My perspective on this is a combination of “basic theory is often necessary for knowing what the right formal tools to apply to a problem are, and for evaluating whether you're making progress toward a solution” and “the applicability of Bayes, Pearl, etc. to AI suggests that AI is the kind of problem that admits of basic theory.” An example of how this relates to HRAD is that I think that Bayesian justifications are useful in ML, and that a good formal model of rationality in the face of logical uncertainty is likely to be useful in analogous ways. When I speak of foundational understanding making it easy to design the right systems, I’m trying to point at things like the usefulness of Bayesian justifications in modern ML. (I’m unclear on whether we miscommunicated about what sort of thing I mean by “basic insights”, or whether we have a disagreement about how useful principled justifications are in modern practice when designing high-reliability systems.)
Just planting a flag to say that I'm thinking more about this so that I can respond well.
Thanks Nate!
The end goal is to prevent global catastrophes, but if a safety-conscious AGI team asked how we’d expect their project to fail, the two likeliest scenarios we’d point to are "your team runs into a capabilities roadblock and can't achieve AGI" or "your team runs into an alignment roadblock and can easily tell that the system is currently misaligned, but can’t figure out how to achieve alignment in any reasonable amount of time."
This is particularly helpful to know.
We worry about "unknown unknowns", but I’d probably give them less emphasis here. We often focus on categories of failure modes that we think are easy to foresee. As a rule of thumb, when we prioritize a basic research problem, it’s because we expect it to help in a general way with understanding AGI systems and make it easier to address many different failure modes (both foreseen and unforeseen), rather than because of a one-to-one correspondence between particular basic research problems and particular failure modes.
Can you give an example or two of failure modes or "categories of failure modes that are easy to foresee" that you think are addressed by some HRAD topic? I'd thought previously that thinking in terms of failure modes wasn't a good way to understand HRAD research.

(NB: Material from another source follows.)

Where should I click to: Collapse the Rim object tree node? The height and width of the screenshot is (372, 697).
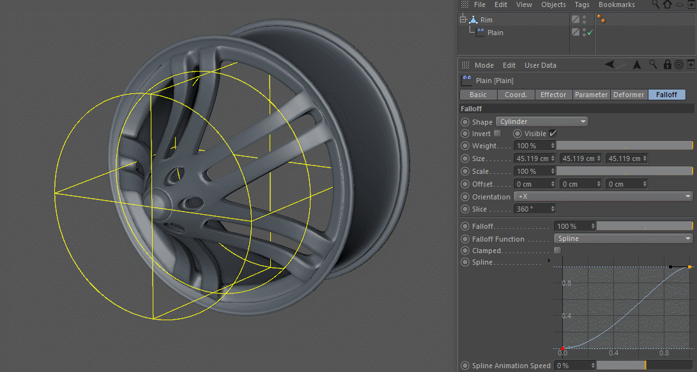point(462,20)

As an example, the reason we work on logical uncertainty isn’t that we’re visualizing a concrete failure that we think is highly likely to occur if developers don't understand logical uncertainty. We work on this problem because any system reasoning in a realistic way about the physical world will need to reason under both logical and empirical uncertainty, and because we expect broadly understanding how the system is reasoning about the world to be important for ensuring that the optimization processes inside the system are aligned with the intended objectives of the operators.
I'm confused by this as a follow-up to the previous paragraph. This doesn't look like an example of "focusing on categories of failure modes that are easy to foresee," it looks like a case where you're explicitly not using concrete failure modes to decide what to work on.
“how do we ensure the system’s cognitive work is being directed at solving the right problems, and at solving them in the desired way?”
I feel like this fits with the "not about concrete failure modes" narrative that I believed before reading your comment, FWIW.
I think this is a good point; you may also be interested in Michelle's post about beneficiary groups, my comment about beneficiary subgroups, and Michelle's follow-up about finding more effective causes.